→ **Task requirements**:
1) Reproduce the elk hunting article word for word, everything from "Sheffer said she" down to "helps Michigan's economy.".
2) In the elk hunting article, how much money did the Rocky Mountain Elk Foundation award Michigan in October?
3) What purposes does the elk hunting article give for the money the conservation group awarded the state in October? List them all.

→ **Passage to read**:
** Begin **

But Anja Heister, director of the In Defense of Animals' Wild & Free-Habitats Campaign in San Rafael, Calif., said hunting elk - or any animal - is unethical.
"It's scientifically unfounded that hunting is the best method to manage wildlife," Heister said.
In Defense of Animals is an international animal rights and rescue organization. It works with a campaign designed to stop hunting and trapping programs.
Michigan's elk hunting season is divided into two halves: The early season is held over 12 days in late August and early September, while the late season is Dec. 7-15. Seventy-eight animals were killed in the early season and 93 in the late season. The 171 total for 2013 compares with 158 elk that were harvested in 2012, according to the DNR.
More than 32,000 hunters apply annually for elk hunting licenses, officials say. For the 2013 elk season, 100 were selected by lottery to hunt in each half.
Sheffer said she started hunting about 15 years ago and mostly looked for bear, deer, turkey, pheasant and other animals. She has applied for an elk hunting license every year for the past nine years.
"I just kept applying," she said. "I didn't think I'd actually pull a tag."
Doug Doherty, regional director of the Rocky Mountain Elk Foundation in Missoula, Mont., said elk hunting helps Michigan's economy.
In October, the conservation group awarded the state $28,500 to enhance elk habitat, reduce damage to private crops and sponsor hunting heritage projects.
"Elk are important to the entire state of Michigan; folks come from all around to view them in their natural places," Doherty said.
"For many northern Michigan towns and businesses, elk viewing and hunting are a huge part of their livelihood."

** End **

→ **Data provided**:
** Begin **

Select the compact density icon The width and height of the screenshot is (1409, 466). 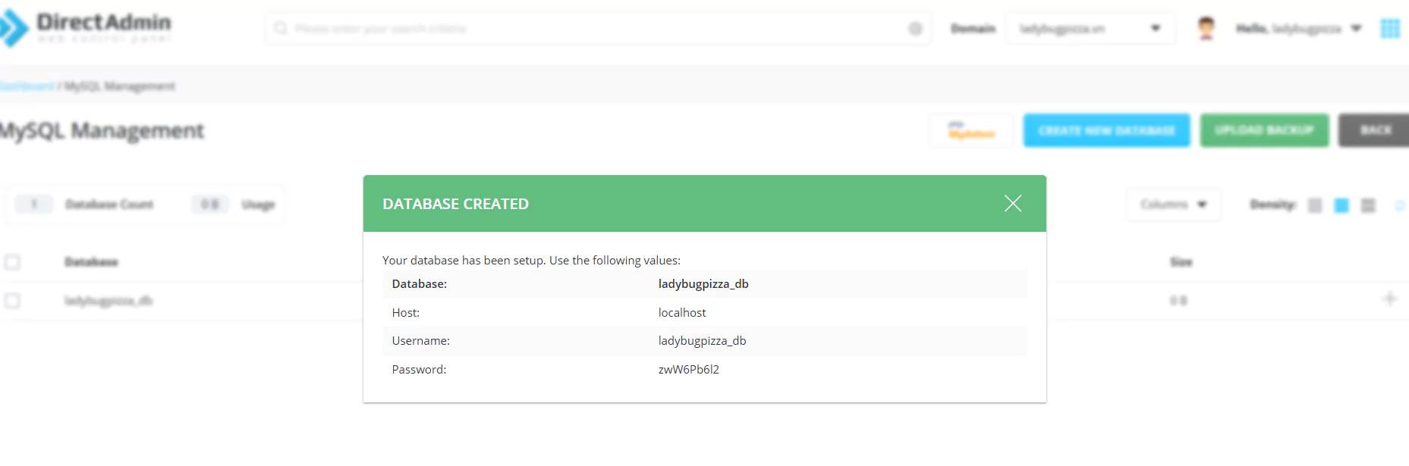pos(1316,205)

** End **

→ **Answer list**:
1)
Sheffer said she started hunting about 15 years ago and mostly looked for bear, deer, turkey, pheasant and other animals. She has applied for an elk hunting license every year for the past nine years.
"I just kept applying," she said. "I didn't think I'd actually pull a tag."
Doug Doherty, regional director of the Rocky Mountain Elk Foundation in Missoula, Mont., said elk hunting helps Michigan's economy.

2) $28,500

3)
- To enhance elk habitat
- To reduce damage to private crops
- To sponsor hunting heritage projects